Luiz Holanda é advogado e professor de Ética e de Direito Constitucional da Faculdade de Direito da Universidade Católica do Salvador-UCSAL e Conselheiro do Tribunal de Ética da OAB/BA.

A causa gay sempre foi motivo de exploração das classes política e comercial. Ambas procuram faturar (comercial e eleitoralmente) explorando o chamado orgulho gay, cujo comércio de vendas de brindes, atração turística e captação de votos em época de eleições é imenso. O Conselho Nacional de Justiça (CNJ), por meio de resolução, ordenou aos cartórios de registro civil a celebrar a união estável ou o casamento civil entre pessoas do mesmo sexo. Ambos os institutos (união estável e casamento civil) têm o mesmo status de “entidade familiar” prevista em nossa Constituição, com a diferença de que o casamento é realizado por meio de ato formal e tem efeito imediato. Em caso de separação, se o casal tiver filhos, o ato deve ser desfeito perante o juiz, com reconhecimento do direito do cônjuge à parte da herança.

Na união estável não se exigem formalidades para ser desfeita, e ocorre após um período de convivência pública, além de não haver qualquer mudança no estado civil das partes. Atualmente existem quinze países que legalizaram a união entre pessoas do mesmo sexo. A Holanda foi o primeiro, em 1988. Lá, os direitos e deveres dos cônjuges são idênticos aos dos casais heterossexuais, entre eles o de adoção. Seguiram-se outros países, como a Bélgica, a França e, agora, o Brasil. Em maio de 2011 o Supremo Tribunal Federal (STF) reconheceu, por unanimidade, a união estável entre pessoas do mesmo sexo, dando uma interpretação mais abrangente ao artigo 226, § 3º de nossa Lei Maior.

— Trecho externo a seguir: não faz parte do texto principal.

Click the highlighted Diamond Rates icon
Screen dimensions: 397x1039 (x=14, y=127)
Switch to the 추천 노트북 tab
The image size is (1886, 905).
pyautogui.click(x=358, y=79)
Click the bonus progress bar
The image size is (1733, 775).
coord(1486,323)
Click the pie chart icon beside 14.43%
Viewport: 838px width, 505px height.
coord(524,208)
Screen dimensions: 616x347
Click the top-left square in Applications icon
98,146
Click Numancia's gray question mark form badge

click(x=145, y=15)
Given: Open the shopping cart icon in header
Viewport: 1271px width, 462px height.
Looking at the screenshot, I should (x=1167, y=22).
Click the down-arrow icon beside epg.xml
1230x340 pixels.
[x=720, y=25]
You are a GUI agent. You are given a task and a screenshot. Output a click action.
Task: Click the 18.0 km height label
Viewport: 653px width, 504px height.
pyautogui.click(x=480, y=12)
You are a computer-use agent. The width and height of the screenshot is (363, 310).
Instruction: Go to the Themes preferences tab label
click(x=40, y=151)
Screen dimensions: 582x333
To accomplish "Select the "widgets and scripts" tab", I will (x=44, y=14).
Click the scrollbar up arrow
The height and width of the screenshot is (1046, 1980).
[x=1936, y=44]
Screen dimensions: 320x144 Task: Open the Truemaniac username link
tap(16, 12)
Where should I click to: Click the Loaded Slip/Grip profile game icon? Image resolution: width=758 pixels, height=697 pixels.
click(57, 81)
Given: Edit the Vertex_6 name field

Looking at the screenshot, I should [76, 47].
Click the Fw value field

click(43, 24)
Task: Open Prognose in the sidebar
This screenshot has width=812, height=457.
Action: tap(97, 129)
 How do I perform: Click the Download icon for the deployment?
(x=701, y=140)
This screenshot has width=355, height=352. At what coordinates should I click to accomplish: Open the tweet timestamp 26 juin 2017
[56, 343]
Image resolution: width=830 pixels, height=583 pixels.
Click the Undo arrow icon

Corroborando essa decisão, o ministro Luiz Fux negou mandado de segurança do PSC contra a resolução do CNJ, convalidando, assim, a decisão do STF. O problema é que tal ato foi alvo de severas críticas por parte de alguns juristas contestando a competência desse Conselho para tal deliberação, pois, sendo apenas órgão com capacidade administrativa, teria extrapolado essa competência para adentrar em campo legislativo. Tal entendimento parece não prosperar diante das atribuições conferidas a esse órgão pelo Estatuto da Magistratura e pelo artigo 103, § 4º de nossa Carta Magna.

Queiram ou não, os gays integram, atualmente, várias instituições poderosas, entre as quais as que organizam as chamadas paradas gays, que, além de receberem dinheiro do governo e das empresas, atraem turistas do mundo inteiro, movimentando um comércio de milhões de reais. O problema é que a defesa da causa gay está se tornando uma espécie de droga explorada por hábeis traficantes, ultrapassando as conquistas sociais e os próprios direitos civis. As paradas gays geram muito lucro para diversos setores, entre os quais o turismo. Só em São Paulo a previsão era para o recebimento de 400 mil visitantes na 17ª edição da caminhada. Essa quantidade, com o tempo, só tende a aumentar.

O governo, através de suas empresas, contribuiu em dinheiro para o movimento. A Petrobrás doou R$ 200 mil, a Caixa Econômica Federal R$ 100 mil e a União Geral dos Trabalhadores (UGT) R$ 25 mil. Só ai foram R$ 325 mil para divulgar o movimento e a cultura gay no país. Acrescente-se a isso R$ 1 milhão gasto pela prefeitura paulista em apoio logístico (banheiros, grades, postos de atendimento médico, etc.). Com a chegada prevista dos turistas, a expectativa dos hotéis é de lotação total. O CNJ pode determinar aos cartórios a celebração da união estável e do casamento civil de pessoas do mesmo sexo. Seu problema maior não é esse, mas o de não ser respeitado pelos desembargadores nem pelos ministros dos tribunais superiores e, muito menos, pela Associação dos Magistrados Brasileiros (AMB) que é a primeira a contestar suas decisões. Portanto, a pergunta que se deve fazer não é sobre a competência do CNJ para determinar o registro da união dos gays, mas sim para o que ele serve, fora isso.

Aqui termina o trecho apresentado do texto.